When you Load(AudioClip) it is copying audio memory to native side. Each memory area of loaded audio is given an ID. This "pointer" is not really a "memory address pointer" like in C++, but just the mentioned ID. Just a simple integer.
Please do not create an instance of this class on your own. You can only get and keep from calling Load(AudioClip)
Inheritance
System.Object
NativeAudioPointer
Namespace: E7.Native
Assembly: E7.NativeAudio.dll
Syntax
public class NativeAudioPointer
Properties
Length
Cached length in seconds of a loaded audio calculated from PCM byte size and specifications.
Declaration
public float Length { get; }
Property Value
Type | Description |
---|---|
System.Single |
Methods
ToString()
Declaration
public override string ToString()
Returns
Type | Description |
---|---|
System.String |
Overrides
System.Object.ToString()
Unload()
Free up loaded audio memory. You cannot call Play(NativeAudioPointer) using this pointer anymore after unloading. It will throw an exception.
THIS METHOD IS UNSAFE ON ANDROID. Read remarks and use with care!
Declaration
public void Unload()
Remarks
[iOS] Unloads OpenAL audio buffer. If some native sources are currently playing audio memory that you just unload, those tracks will be stopped automatically.
[Android] free
the unmanaged audio data array at native side instantly.
This memory freeing could cause segmentation fault (SIGSEGV) if there are audio tracks currently playing the memory. You have to make sure by yourself there is no native source playing this audio before unloading.
On some higher-end phones, it will not crash but instead you will hear loud glitched audio. This is the sound of play head running over freed memory and it interprets those as sound instead of crashing.
Below are details why this method was not made less dangerous.
So the correct approach should be like this : we have to find out who is using the audio. There could be multiple users playing a single audio memory. And then stop them all before freeing memory, ideally.
However my native implementation for the best latency is to never stop any source, because starting one again cause problems on some phones. The callbacks are always running. We can't stop, won't stop.
The next idea is to let the callback know that it is not good to continue, by setting some kind of "unloaded" flag for each audio on unloading. Then we free the memory immediately as before.

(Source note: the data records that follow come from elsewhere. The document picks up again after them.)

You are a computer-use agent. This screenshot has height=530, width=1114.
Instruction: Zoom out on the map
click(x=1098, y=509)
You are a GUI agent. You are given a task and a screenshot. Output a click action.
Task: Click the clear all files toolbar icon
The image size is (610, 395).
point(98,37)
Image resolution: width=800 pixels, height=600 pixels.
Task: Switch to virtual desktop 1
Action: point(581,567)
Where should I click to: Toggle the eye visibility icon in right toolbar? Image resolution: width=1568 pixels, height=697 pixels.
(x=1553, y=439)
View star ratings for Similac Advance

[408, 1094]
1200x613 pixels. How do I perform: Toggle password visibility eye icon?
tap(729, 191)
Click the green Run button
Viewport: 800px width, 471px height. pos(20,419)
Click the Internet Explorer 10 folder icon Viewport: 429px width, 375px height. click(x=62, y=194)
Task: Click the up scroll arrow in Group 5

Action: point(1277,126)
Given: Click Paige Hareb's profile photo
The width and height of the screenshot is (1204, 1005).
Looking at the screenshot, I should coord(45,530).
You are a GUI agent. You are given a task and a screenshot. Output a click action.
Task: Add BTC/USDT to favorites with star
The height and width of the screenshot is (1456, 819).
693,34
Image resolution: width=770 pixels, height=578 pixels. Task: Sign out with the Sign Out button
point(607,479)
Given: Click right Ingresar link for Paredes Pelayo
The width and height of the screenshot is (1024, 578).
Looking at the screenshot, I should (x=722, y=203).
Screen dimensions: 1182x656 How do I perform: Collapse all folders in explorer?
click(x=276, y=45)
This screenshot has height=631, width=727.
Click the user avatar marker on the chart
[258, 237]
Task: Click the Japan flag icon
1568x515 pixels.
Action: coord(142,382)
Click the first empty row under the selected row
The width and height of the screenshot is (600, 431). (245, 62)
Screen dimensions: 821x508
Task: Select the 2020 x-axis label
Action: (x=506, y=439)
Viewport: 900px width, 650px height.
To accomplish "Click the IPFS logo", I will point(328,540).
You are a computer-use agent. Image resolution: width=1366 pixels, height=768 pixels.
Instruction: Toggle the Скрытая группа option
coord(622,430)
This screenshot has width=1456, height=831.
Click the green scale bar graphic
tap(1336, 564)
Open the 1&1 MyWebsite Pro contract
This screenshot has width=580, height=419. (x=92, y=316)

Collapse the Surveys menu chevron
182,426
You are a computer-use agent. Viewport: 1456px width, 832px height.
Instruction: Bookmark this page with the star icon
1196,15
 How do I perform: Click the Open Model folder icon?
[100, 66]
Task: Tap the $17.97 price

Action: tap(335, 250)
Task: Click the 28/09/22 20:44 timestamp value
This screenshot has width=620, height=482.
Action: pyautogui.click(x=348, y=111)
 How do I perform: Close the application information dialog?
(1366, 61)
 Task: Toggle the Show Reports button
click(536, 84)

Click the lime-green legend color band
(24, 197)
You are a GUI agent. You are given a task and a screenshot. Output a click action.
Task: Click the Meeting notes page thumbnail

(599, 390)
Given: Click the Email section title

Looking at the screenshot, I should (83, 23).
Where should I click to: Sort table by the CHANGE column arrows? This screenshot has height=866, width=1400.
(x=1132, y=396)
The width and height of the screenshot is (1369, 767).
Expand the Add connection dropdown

However, those callbacks are on a separated thread. It might be in the middle of copying
audio, and already pass the check we want to do to prevent the copy. Communication by flagging is possible
but it may be too late. This is what results in memcpy
crash in your SIGSEGV crash report.
How about unloading NOT unload the audio instantly when you call unload, but allowing all the playing sources that are using that audio to play this audio memory til the end. at the same time prevents any new user. Then when all current tracks finished, unload at that moment. (By keeping a play count of sorts similar to garbage collection, when reduced to zero while unload flag is true, release the resource.)
Unfortunately again, this means we have to add `if` conditional to the callback function. So it could decide should it free memory or not.
This callback function runs every little audio buffer that will be sent out your speaker, so it is a very hot code path. Performance is very important especially considering the point of Native Audio.
For better assembly code, I have optimized very hard to eliminate all if
,
to reduce the need of branch prediction for CPU.
And I couldn't bring myself to add back an if
that the whole point is just to protect
from SIGSEGV potential from unloading, an operation that
is 1% rare when compared to how many times we play the audio, which triggers the callback over and over.
And what's more, you could prevent the crash manually 100% by just stopping the source you know are playing that audio before unloading. Waiting a moment for all audio to finish before unloading is an option too. I choose this manual work over automatic protection for rare case by adding something to a hot code path.
Finally, what I settled with is that unloading could cause SIGSEGV by design, and it is an unsafe method. I won't fix it. Sorry that it doesn't look polished but it's all for better latency, the whole point of Native Audio. I will do whatever it takes to get to the enqueue buffer call faster in that callback method.
What you have to do is just to be careful not to unload while someone is playing that audio by yourself. The code can't help you since the check would be expensive.
One last warning, if you Stop() then immediately Unload() on the next line of code, it is actually not 100% safe.
The thing that keeps pumping audio to the speaker runs on thread, by callbacks that runs on themselves over and over. But stopping is issued on the main thread. It is basically just setting some flags so that the next time that audio thread came, it stops putting out any more audio. However by the nature of thread it will be concurrent with your main thread.
So for example this situation : if the stop runs, the thread had already pass the check for stop and is putting out audio, then you call unload, then you get SIGSEGV because it is putting out freed memory.
So stop and give it a few frames before unloading to be safe.